DATA FOR PROCESSING:
┌──

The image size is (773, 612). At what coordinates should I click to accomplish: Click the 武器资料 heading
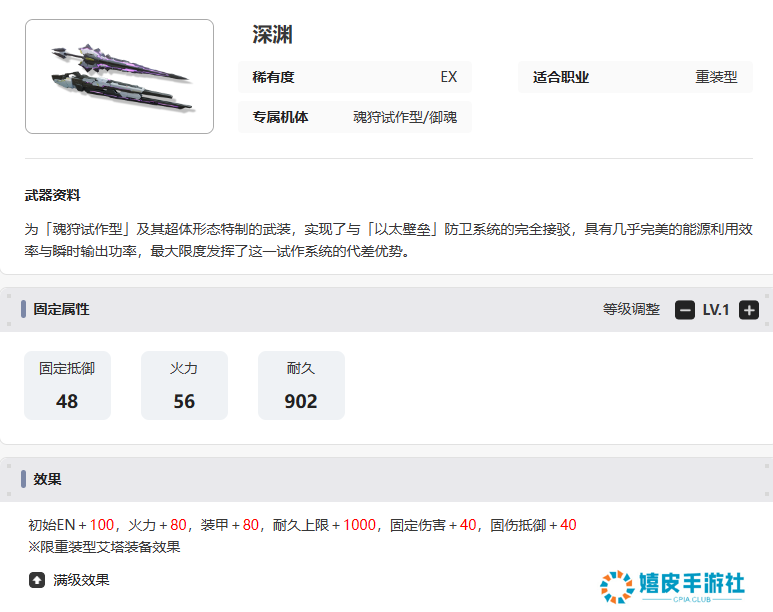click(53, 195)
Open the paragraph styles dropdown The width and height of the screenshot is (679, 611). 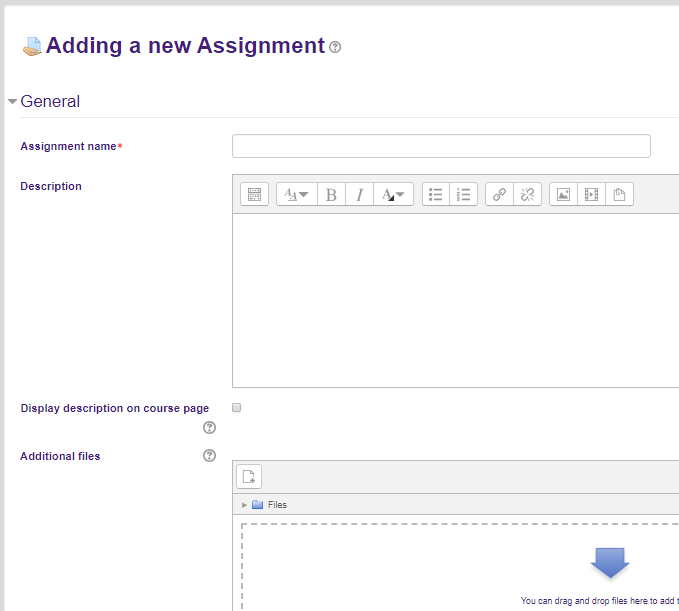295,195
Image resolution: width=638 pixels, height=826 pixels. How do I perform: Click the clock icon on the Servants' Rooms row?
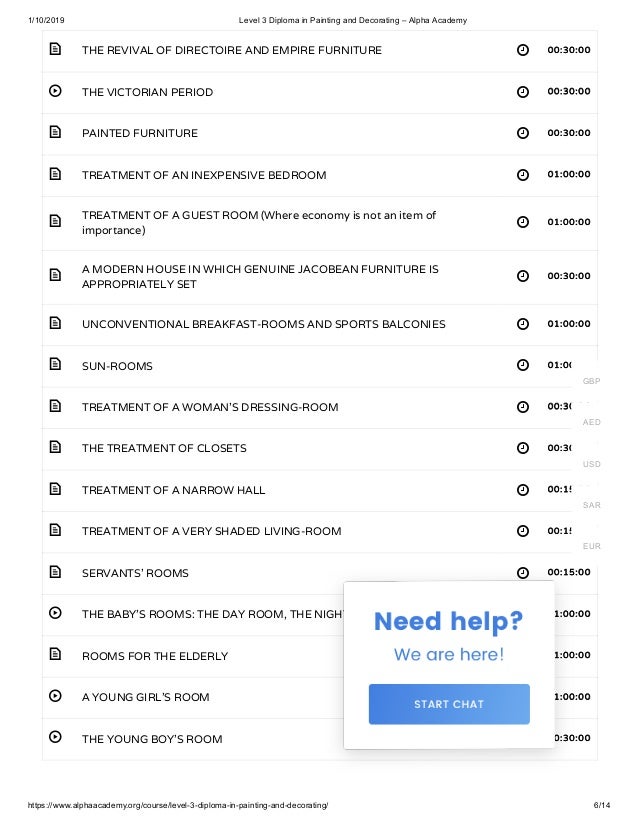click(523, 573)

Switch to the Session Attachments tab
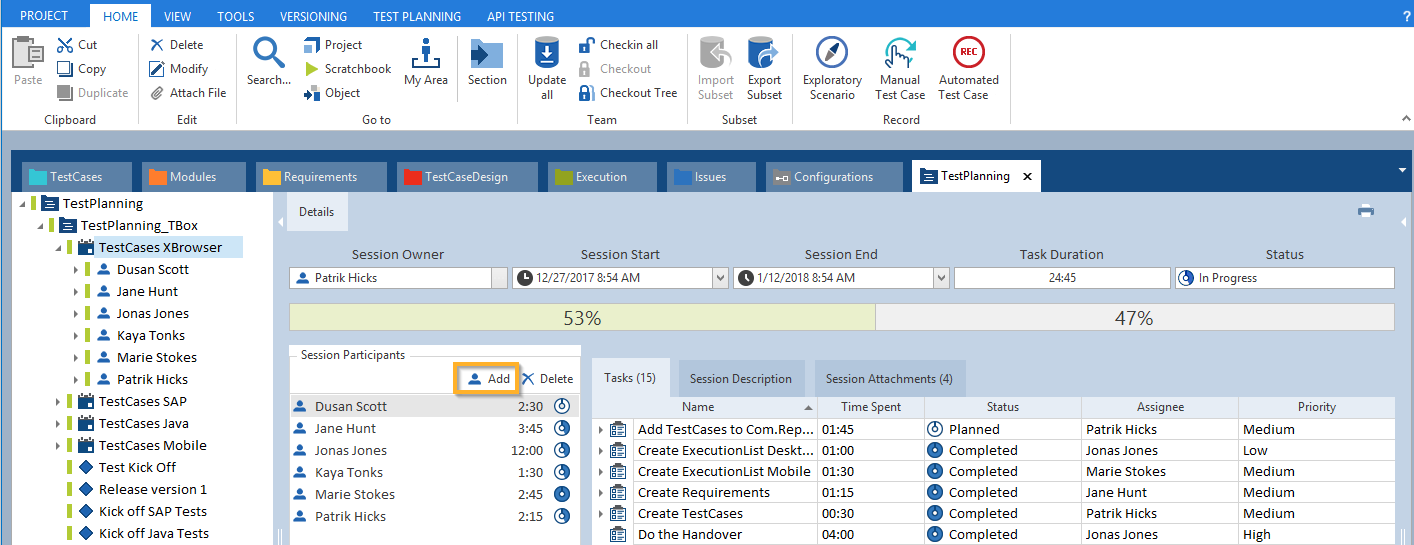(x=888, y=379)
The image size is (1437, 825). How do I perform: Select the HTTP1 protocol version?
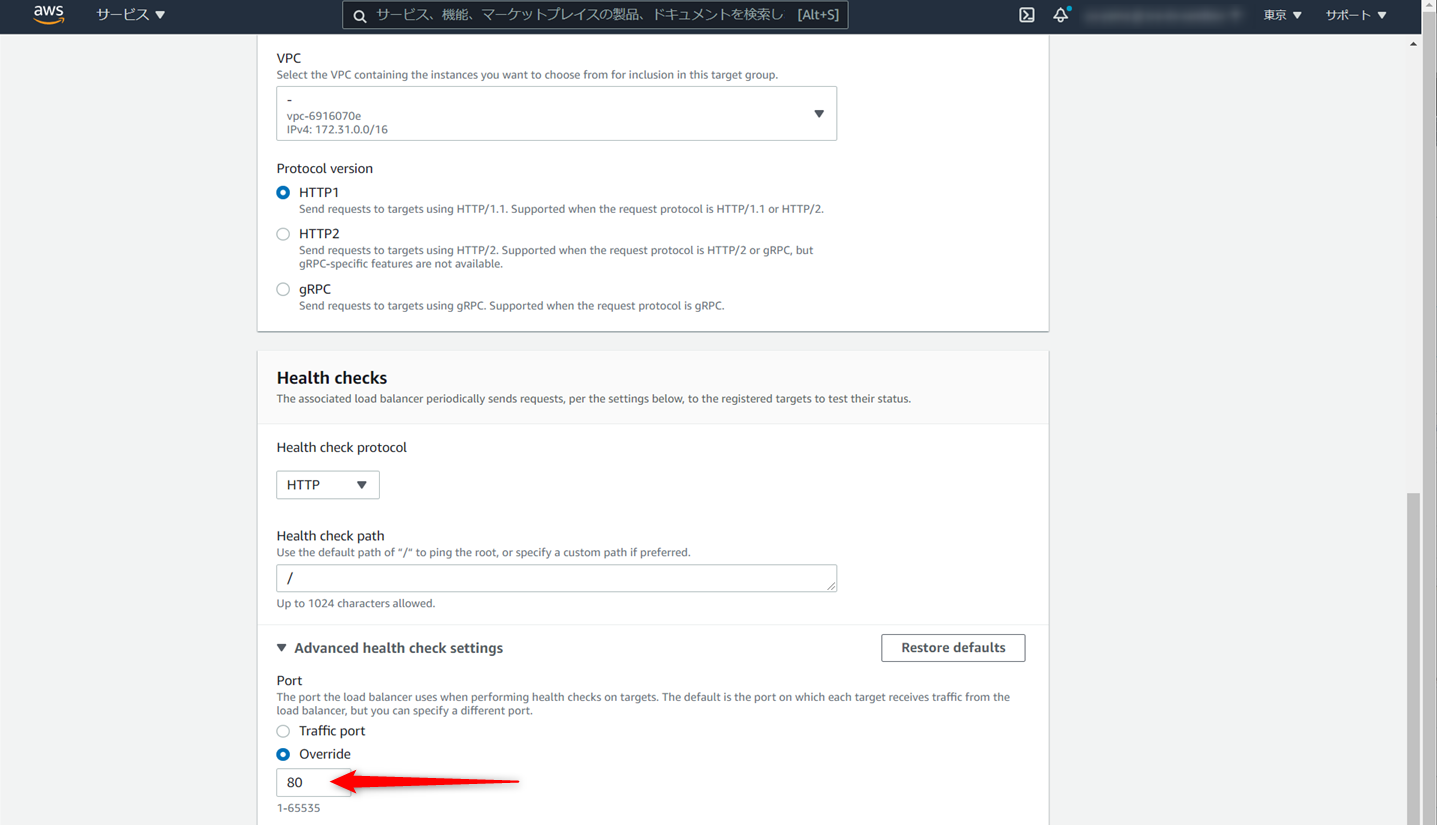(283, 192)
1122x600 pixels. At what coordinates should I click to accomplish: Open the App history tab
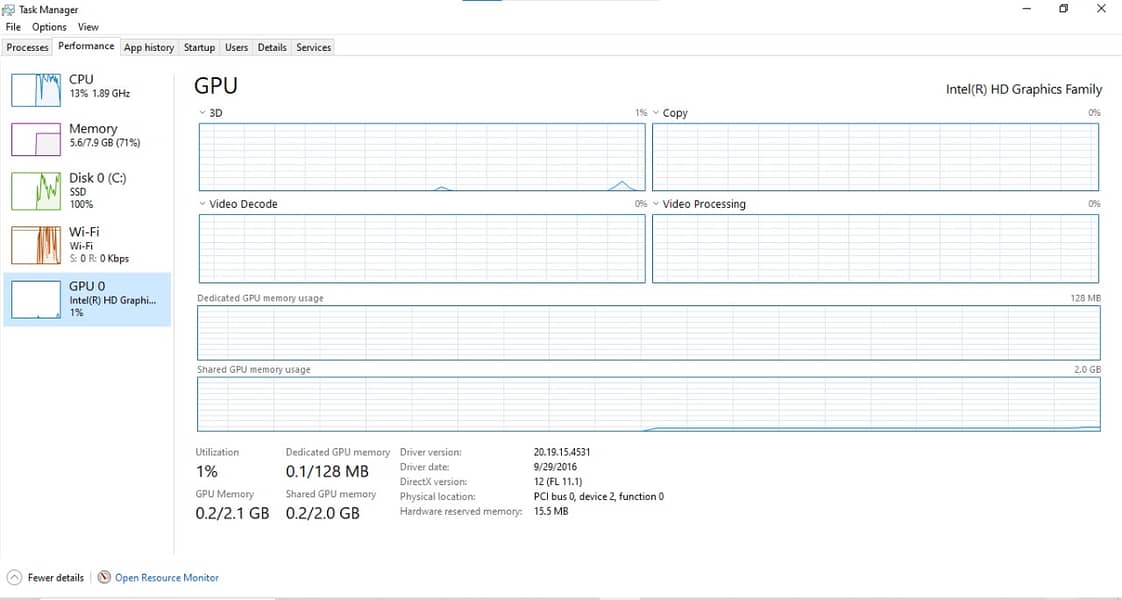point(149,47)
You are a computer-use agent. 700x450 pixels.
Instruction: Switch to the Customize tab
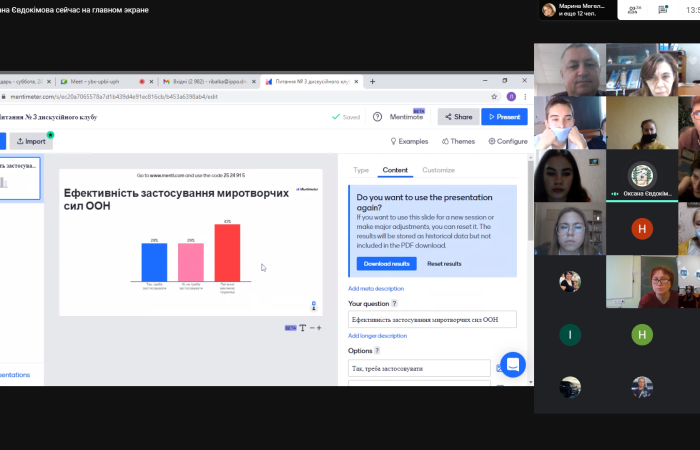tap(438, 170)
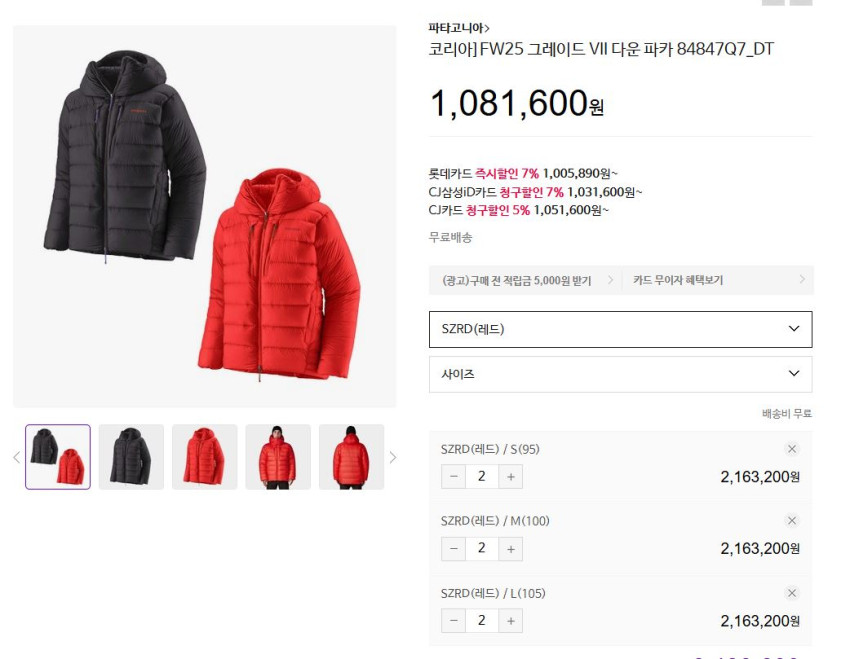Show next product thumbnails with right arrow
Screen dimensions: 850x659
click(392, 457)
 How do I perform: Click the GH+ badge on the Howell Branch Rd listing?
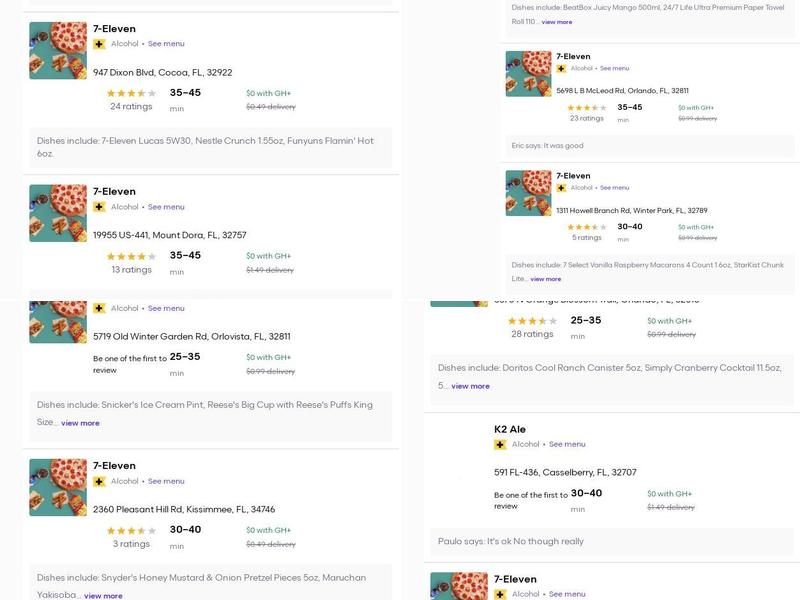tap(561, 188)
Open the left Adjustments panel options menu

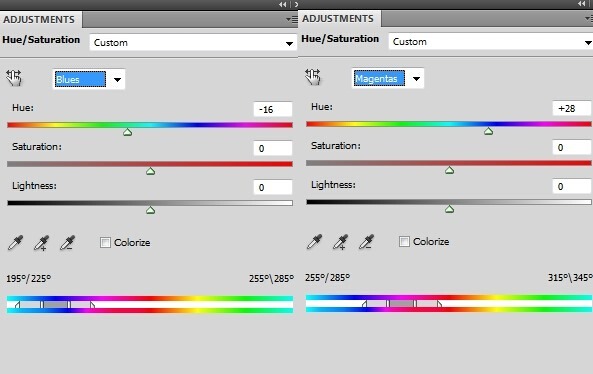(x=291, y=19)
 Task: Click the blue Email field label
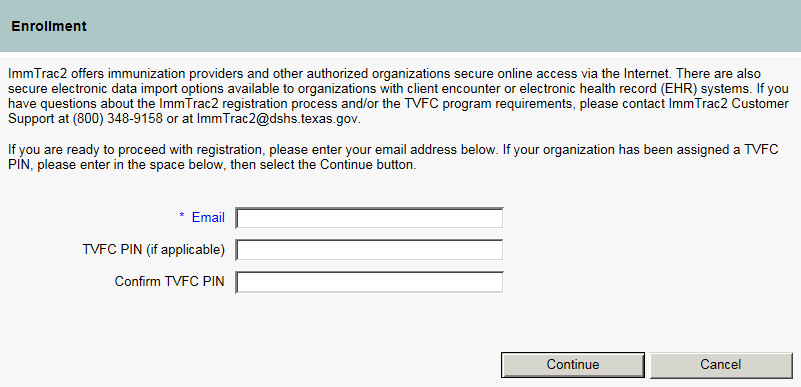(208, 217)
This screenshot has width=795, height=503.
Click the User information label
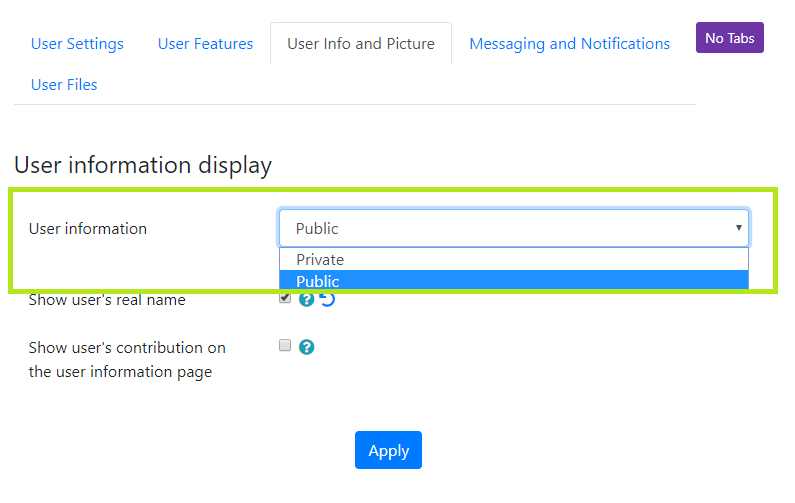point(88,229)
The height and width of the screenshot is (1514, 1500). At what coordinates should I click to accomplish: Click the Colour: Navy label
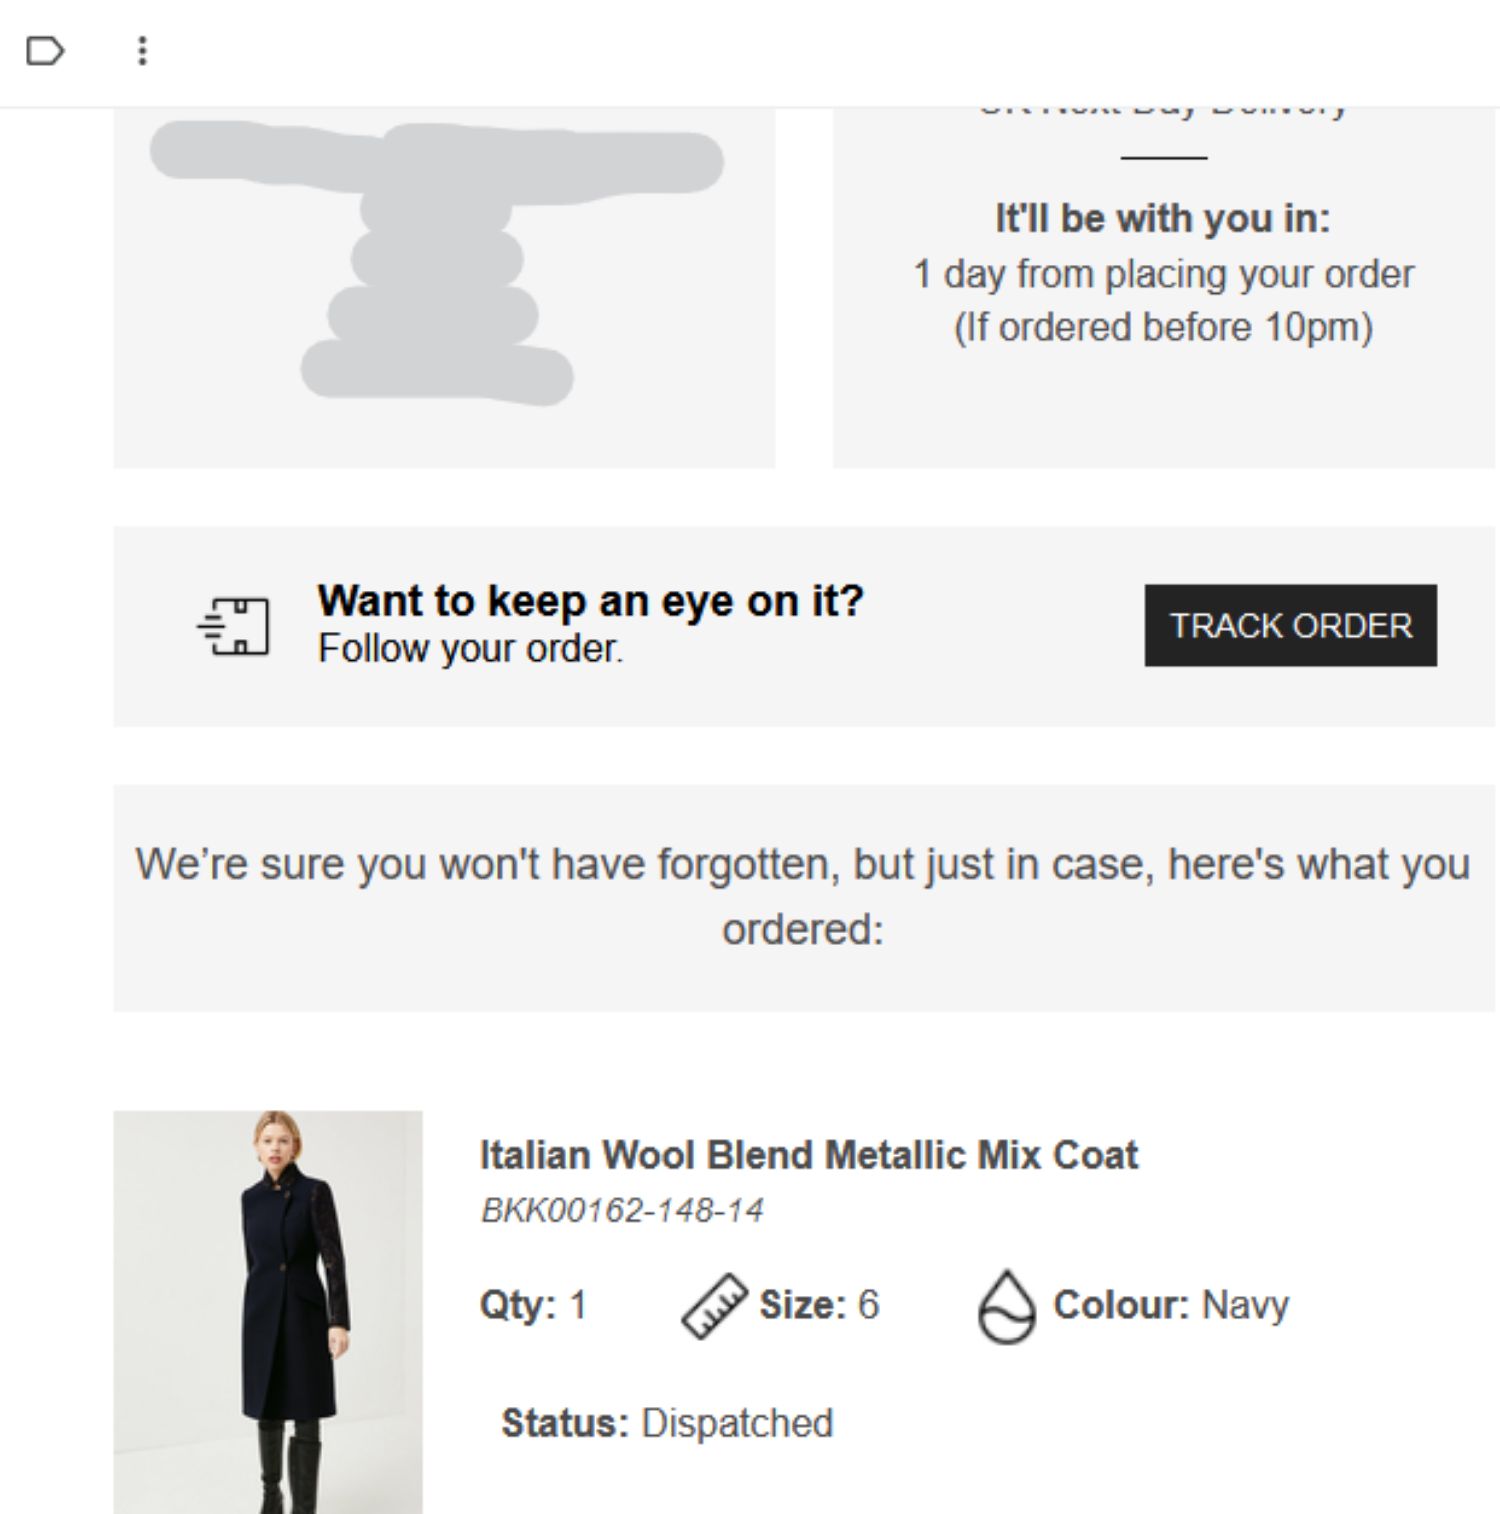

└──

THE TASK:
Skip all pictures. Then give again, exactly, each line from the line holding "Task: Click the blue Email field label" through the last line of the listing above, both ends included.

PROBLEM SOLUTION:
 Task: Click the blue Email field label
(208, 217)
This screenshot has width=795, height=503.
Click the User information label
point(88,229)
The height and width of the screenshot is (1514, 1500). At what coordinates should I click to accomplish: Click the Colour: Navy label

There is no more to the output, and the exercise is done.